__WHAT NEEDS TO BE DONE__
In the answer, each line from the top of the material through the line that contains "engineering as product (524, 1281)" is restated exactly. No picture is given again.

=== Begin Enclosure ===

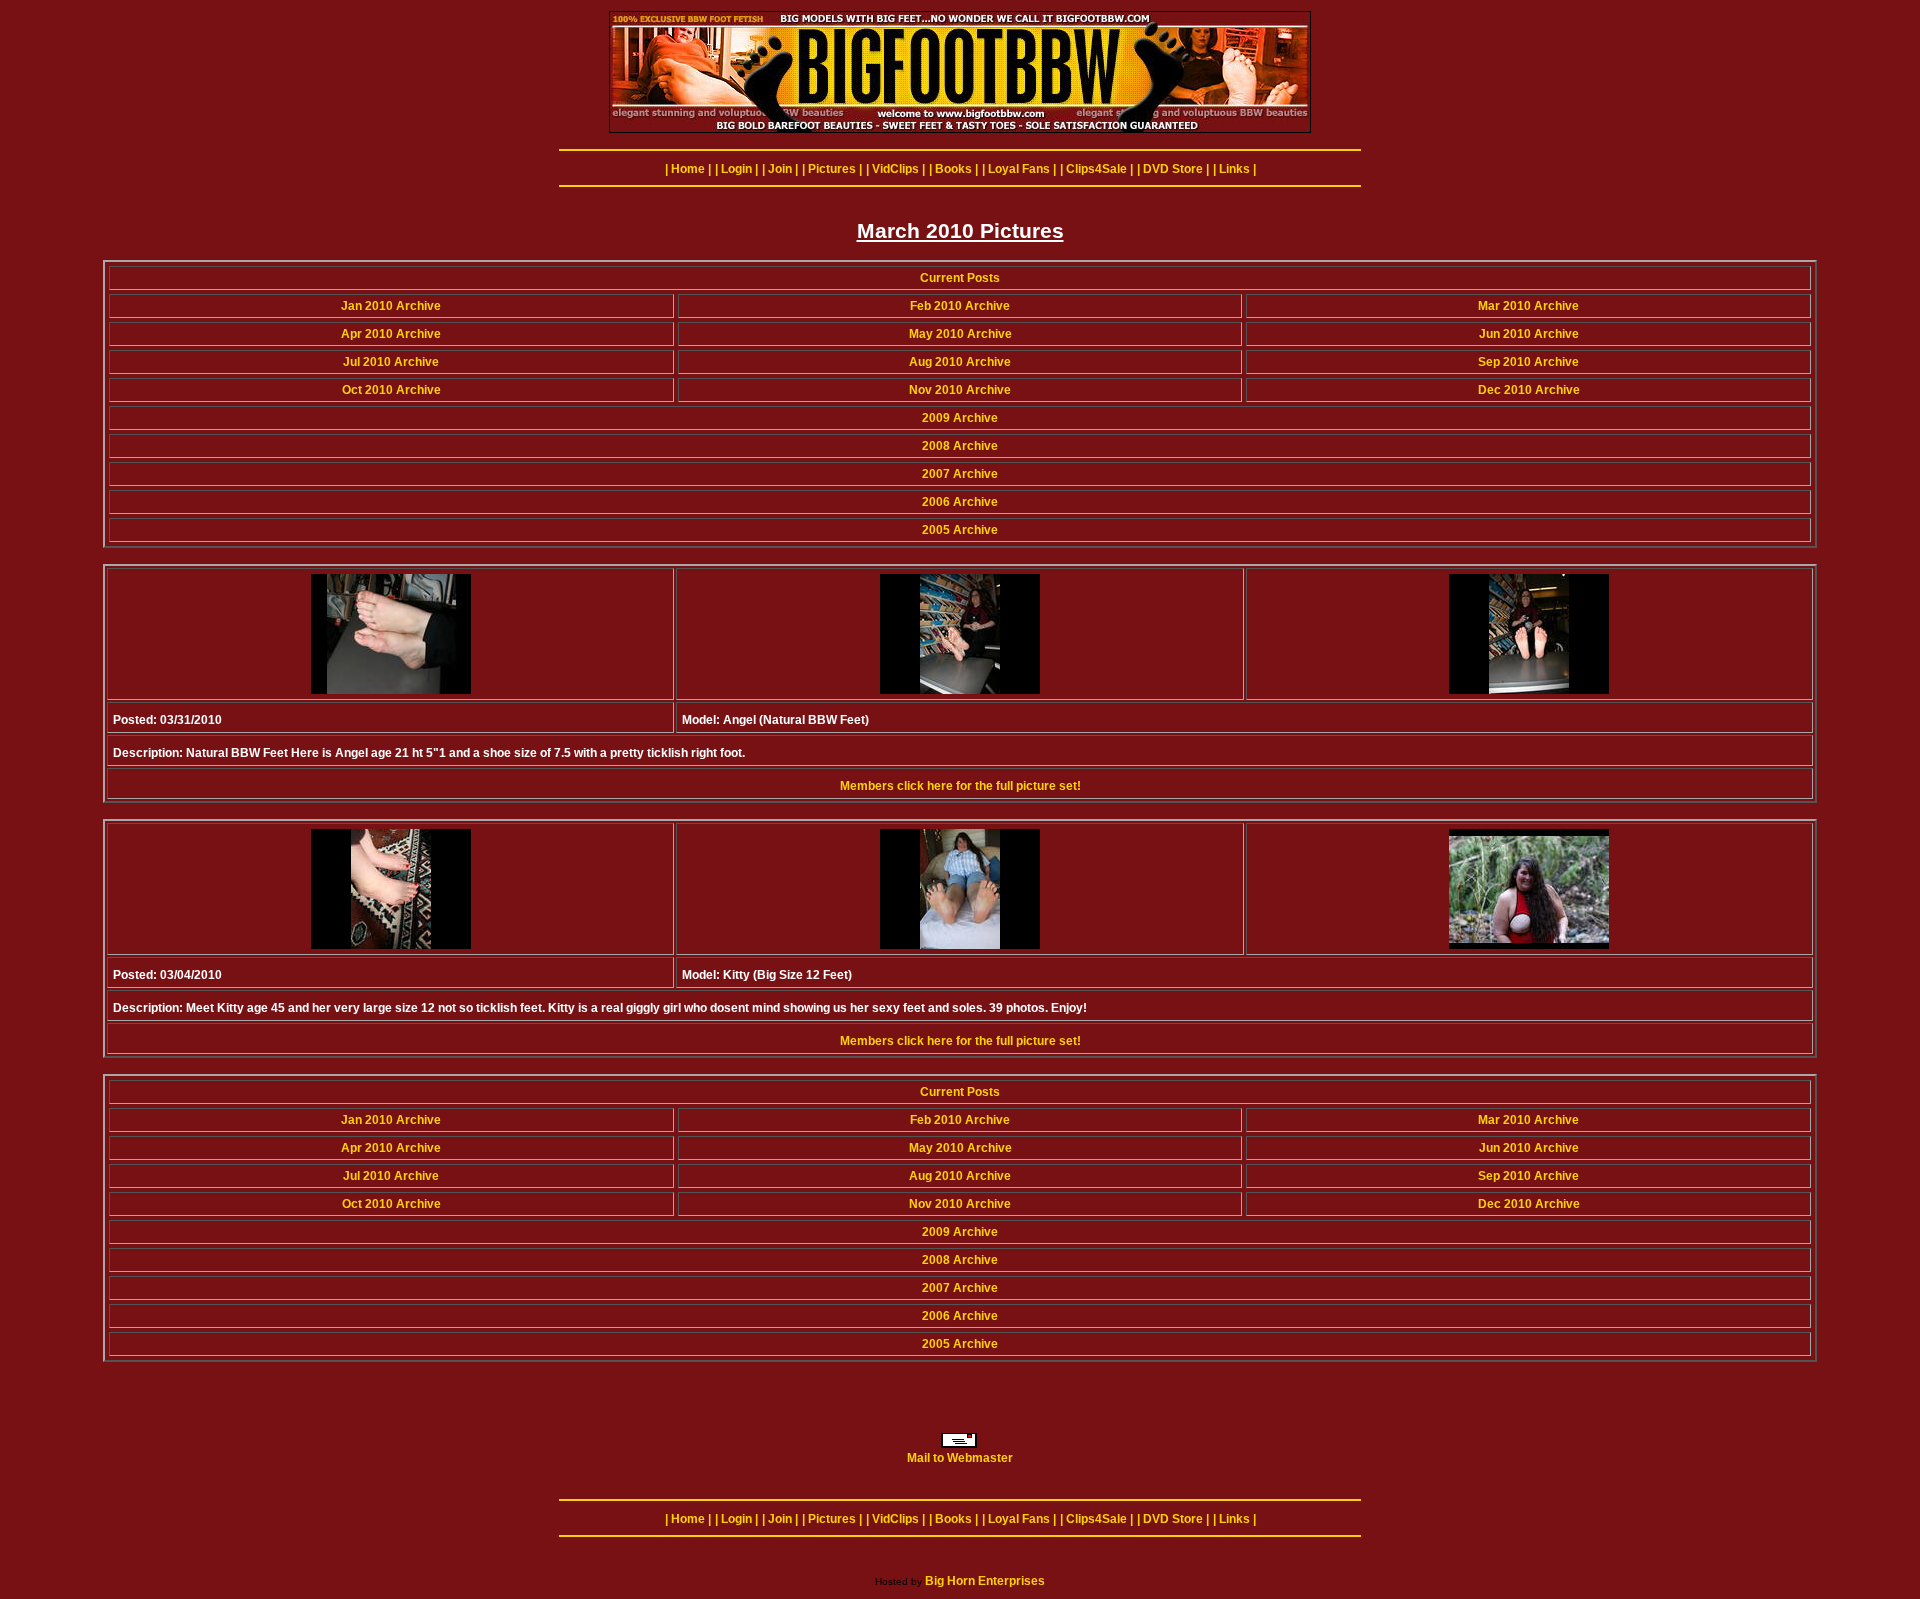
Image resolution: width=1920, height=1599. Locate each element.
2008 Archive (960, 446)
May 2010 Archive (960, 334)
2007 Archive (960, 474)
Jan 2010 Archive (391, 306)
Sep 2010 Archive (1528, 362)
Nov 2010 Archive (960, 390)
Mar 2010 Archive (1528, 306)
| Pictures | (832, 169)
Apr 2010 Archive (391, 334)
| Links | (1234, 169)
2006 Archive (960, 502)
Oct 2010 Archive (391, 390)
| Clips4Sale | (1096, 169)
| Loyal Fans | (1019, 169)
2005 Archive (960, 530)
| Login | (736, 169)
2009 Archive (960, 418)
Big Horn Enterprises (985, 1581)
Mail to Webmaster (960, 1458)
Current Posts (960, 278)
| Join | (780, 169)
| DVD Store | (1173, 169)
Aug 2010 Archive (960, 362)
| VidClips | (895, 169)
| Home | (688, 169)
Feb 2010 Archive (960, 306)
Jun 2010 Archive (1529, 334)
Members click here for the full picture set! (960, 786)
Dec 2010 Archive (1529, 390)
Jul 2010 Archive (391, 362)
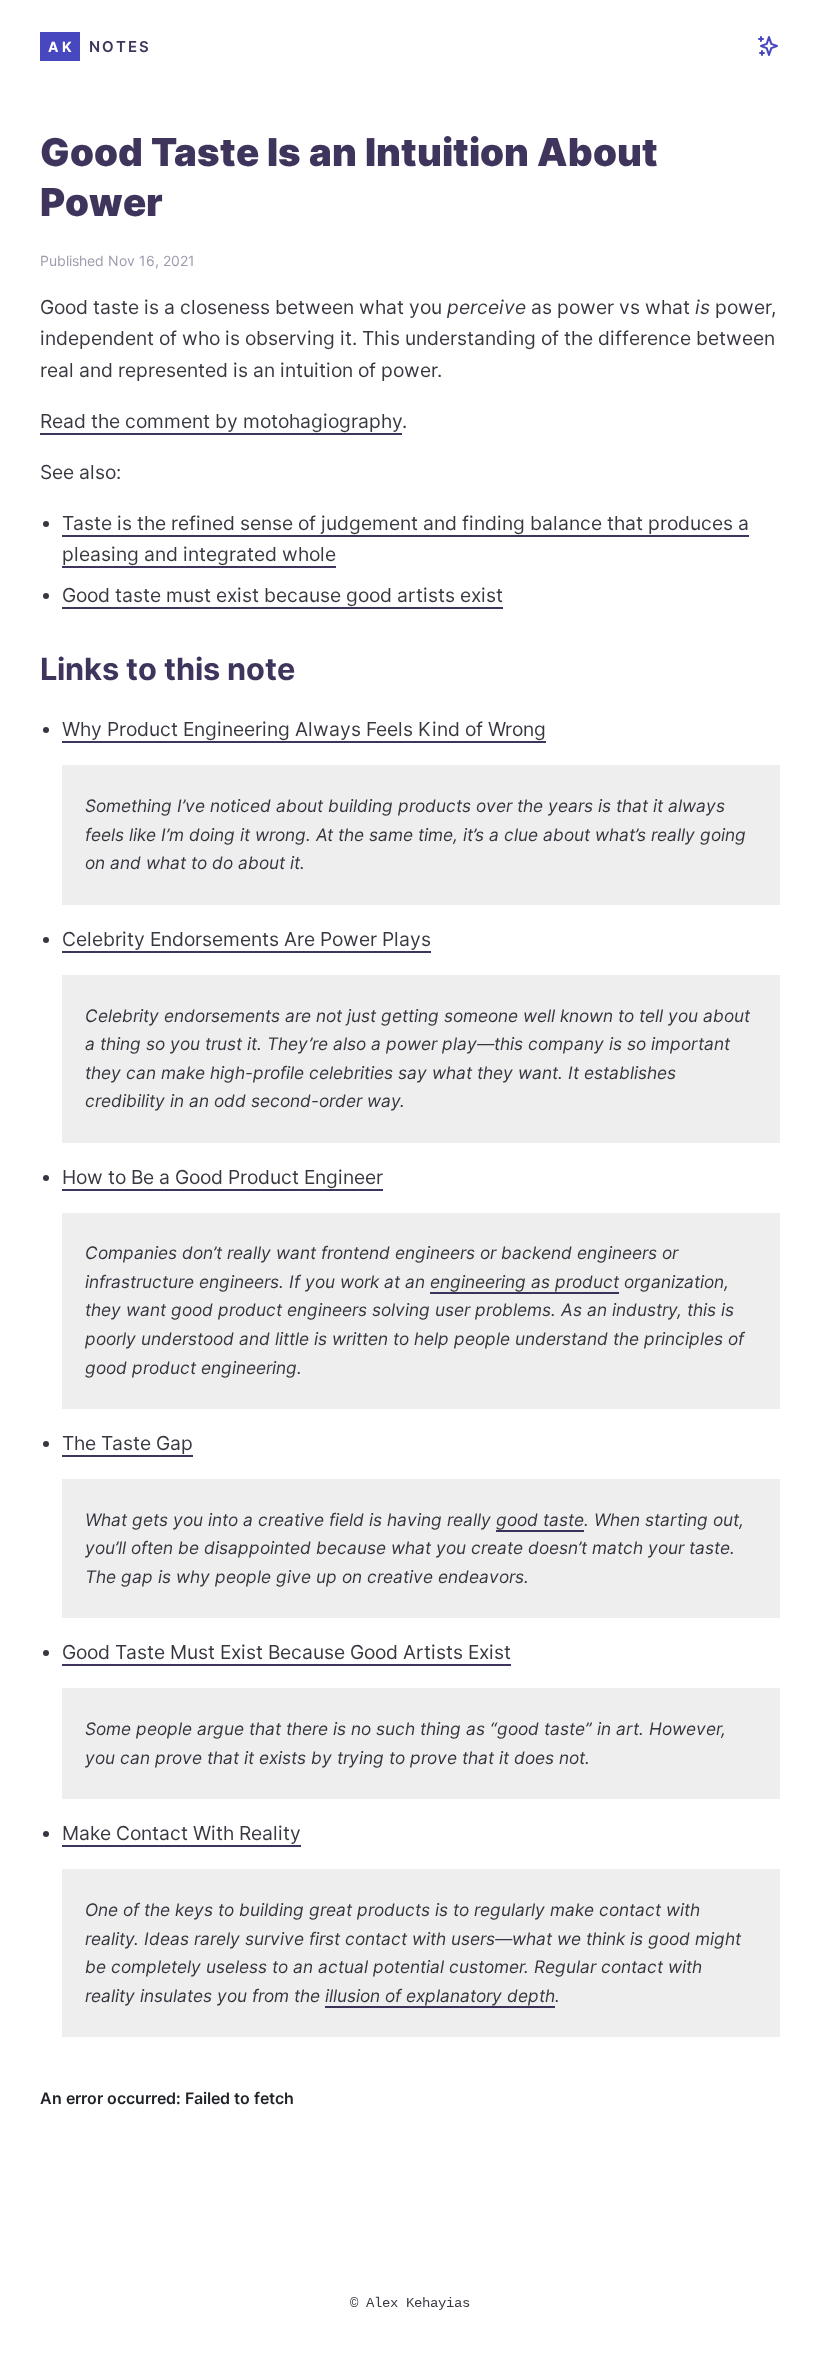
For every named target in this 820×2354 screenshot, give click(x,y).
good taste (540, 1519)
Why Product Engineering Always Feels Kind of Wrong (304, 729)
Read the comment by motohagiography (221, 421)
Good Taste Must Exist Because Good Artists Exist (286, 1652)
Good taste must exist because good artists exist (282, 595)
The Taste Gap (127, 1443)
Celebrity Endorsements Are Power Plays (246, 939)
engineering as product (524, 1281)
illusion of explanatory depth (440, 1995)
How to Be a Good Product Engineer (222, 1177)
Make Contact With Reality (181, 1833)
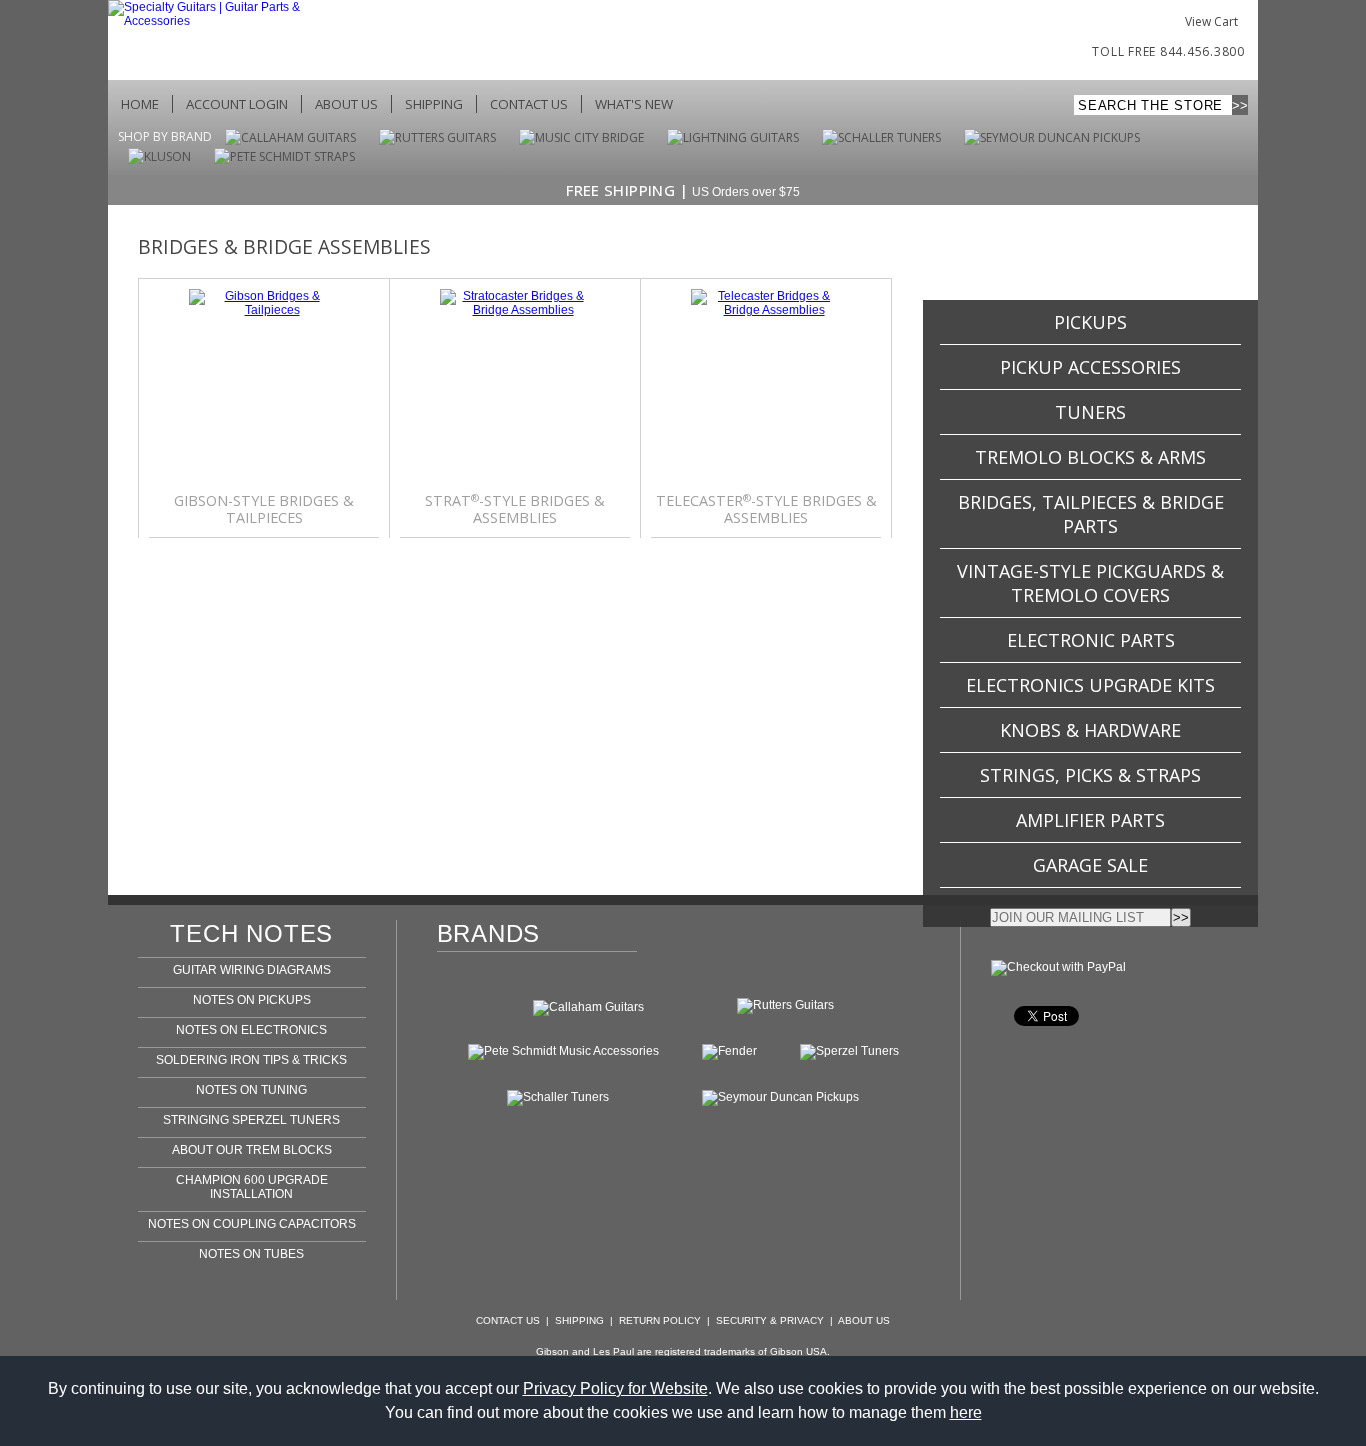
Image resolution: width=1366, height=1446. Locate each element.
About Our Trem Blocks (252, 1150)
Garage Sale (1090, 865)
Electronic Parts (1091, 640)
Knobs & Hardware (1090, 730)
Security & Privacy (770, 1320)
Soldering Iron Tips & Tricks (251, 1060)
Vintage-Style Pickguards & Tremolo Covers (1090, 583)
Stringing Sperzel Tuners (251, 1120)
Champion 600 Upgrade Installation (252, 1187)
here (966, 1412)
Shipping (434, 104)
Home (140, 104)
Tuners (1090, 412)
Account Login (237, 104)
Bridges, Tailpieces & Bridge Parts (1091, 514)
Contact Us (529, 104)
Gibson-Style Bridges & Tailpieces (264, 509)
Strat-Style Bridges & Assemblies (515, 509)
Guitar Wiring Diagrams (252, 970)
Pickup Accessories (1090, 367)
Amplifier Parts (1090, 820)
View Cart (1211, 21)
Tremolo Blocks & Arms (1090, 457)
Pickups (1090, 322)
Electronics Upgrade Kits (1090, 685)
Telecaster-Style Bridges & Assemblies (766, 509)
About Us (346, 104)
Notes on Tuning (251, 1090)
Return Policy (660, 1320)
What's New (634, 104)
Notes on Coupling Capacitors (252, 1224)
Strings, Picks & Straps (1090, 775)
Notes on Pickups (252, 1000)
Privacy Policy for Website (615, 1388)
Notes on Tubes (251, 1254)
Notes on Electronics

=== End Enclosure ===

__ANSWER FOR THE TASK__
Image resolution: width=1920, height=1599. Locate each element.
2008 Archive (960, 446)
May 2010 Archive (960, 334)
2007 Archive (960, 474)
Jan 2010 Archive (391, 306)
Sep 2010 Archive (1528, 362)
Nov 2010 Archive (960, 390)
Mar 2010 Archive (1528, 306)
| Pictures | (832, 169)
Apr 2010 Archive (391, 334)
| Links | (1234, 169)
2006 Archive (960, 502)
Oct 2010 Archive (391, 390)
| Clips4Sale | (1096, 169)
| Loyal Fans | (1019, 169)
2005 Archive (960, 530)
| Login | (736, 169)
2009 Archive (960, 418)
Big Horn Enterprises (985, 1581)
Mail to Webmaster (960, 1458)
Current Posts (960, 278)
| Join | (780, 169)
| DVD Store | (1173, 169)
Aug 2010 Archive (960, 362)
| VidClips | (895, 169)
| Home | (688, 169)
Feb 2010 Archive (960, 306)
Jun 2010 Archive (1529, 334)
Members click here for the full picture set! (960, 786)
Dec 2010 Archive (1529, 390)
Jul 2010 Archive (391, 362)
For every named target in this 820×2354 screenshot, give click(x,y).
good taste (540, 1519)
Why Product Engineering Always Feels Kind of Wrong (304, 729)
Read the comment by motohagiography (221, 421)
Good Taste Must Exist Because Good Artists Exist (286, 1652)
Good taste must exist because good artists exist (282, 595)
The Taste Gap (127, 1443)
Celebrity Endorsements Are Power Plays (246, 939)
engineering as product (524, 1281)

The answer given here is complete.